ANLY 550 - Structures and Algorithms for Analytics

Spring 2019

Georgetown University

Prof. Justin Thaler

Monday and Wednesday, 3:30-4:45 in ICC 120

Email: justin.thaler at georgetown dot edu

Course Overview

Description

This course covers algorithmic techniques for solving different types of data science problems. It will cover Big O notation, data structures (arrays, stacks, queues, lists, trees, heaps, graphs), sorting and searching (binary search trees, hash tables), and algorithmic paradigms for efficient problem solving (divide and conquer, recursion, greedy algorithms, dynamic programming, etc.). It will include both theory and practice. You will learn to design, analyze, and implement fundamental data structures and algorithms. This course will provide the algorithmic background essential for further study of computer science topics.

In more detail, from this course you will learn the basic language and tools for algorithm analysis, as well as several specific problems and general paradigms for algorithm design. We will focus on the theoretical and mathematical aspects in class and on the homework assignments. But because one gains a deeper understanding of algorithms from actually implementing them, the course will include a substantial programming component. Large programming assignments can be done (but do not have to be done!) in pairs. More details will be available when the first programming assignment is given. We will be covering a great deal of material in this class. I expect the course to be challenging, both in terms of the workload and the difficulty of the material. You should be prepared to do a lot of work outside of class. The payoff will be that you will learn a lot of both useful and interesting things.

Prerequisites

The formal prerequisites for this course are ANLY-501 and ANLY-511.

The expected skills are as follows. Students should be able to program in a standard programming language (C, C++, Java, Python, etc.). Some mathematical maturity also will be expected; students should have some idea of what constitutes a mathematical proof and how to write one. Some knowledge of basic probability will also be helpful.

Reference Material

There is no required course textbook. We will primarily be following lecture notes from Michael Mitzenmacher's Data Structures and Algorithms class, CS 124, at Harvard. We will, however, omit some of the more specialized topics from that class and instead spend more time on basic data structures that CS 124 covers very quickly. There will also be some overlap with Eric Demaine's 2011 Algorithm's course at MIT. The schedule and lecture notes that we will be using are posted below (they are, however, likely to evolve over the course of the semester).

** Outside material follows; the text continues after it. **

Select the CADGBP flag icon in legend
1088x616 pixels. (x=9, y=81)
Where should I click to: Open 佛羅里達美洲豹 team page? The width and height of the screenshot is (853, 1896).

Nonetheless, students are highly encouraged to purchase and study a more formal reference on algorithm design. I personally recommend Algorithm Design by Kleinberg and Tardos. It is available in paperback form online for less than $30. Another popular reference is Introduction to Algorithms by Cormen, Leiserson, Rivest, and Stein.

Grading

Grades in the course will be based on roughly biweekly problem sets, a midterm, and a final. Two of the problem sets will be involved programming assignments. The programming problem sets will count for 20% of the grade, the non-programming problem sets 30%, the midterm 20%, and the final 30%.

Collaboration Policy and Academic Honesty

I would like to emphasize the rules on working with others on homework assignments. For the programming assignments, you may work in pairs. Each group may to discuss the problem set with at most one other group, but looking at another group's code is strictly forbidden.

For any assignment with a programming component, you may not use code found online without my express permission. If you want to use code you find online, you must ask me first.

For problem sets, limited collaboration in planning and thinking through solutions to homework problems is allowed, but no collaboration is allowed in writing up solutions. You are allowed to work with at most 3 other students currently taking the course in discussing, brainstorming, and verbally walking through solutions to homework problems. But when you are through talking, you must write up your solutions independently and may not check them against each other. There may be no passing of homework papers between collaborators; nor is it permissible for one person simply to tell another the answer.

If you collaborate with any other students in the course in the planning and design of solutions to homework problems, then you should give their names on your homework papers.

Violation of these rules may be grounds for giving no credit for a homework paper and also for serious disciplinary action. Severe punishments will apply, so please do not violate these rules.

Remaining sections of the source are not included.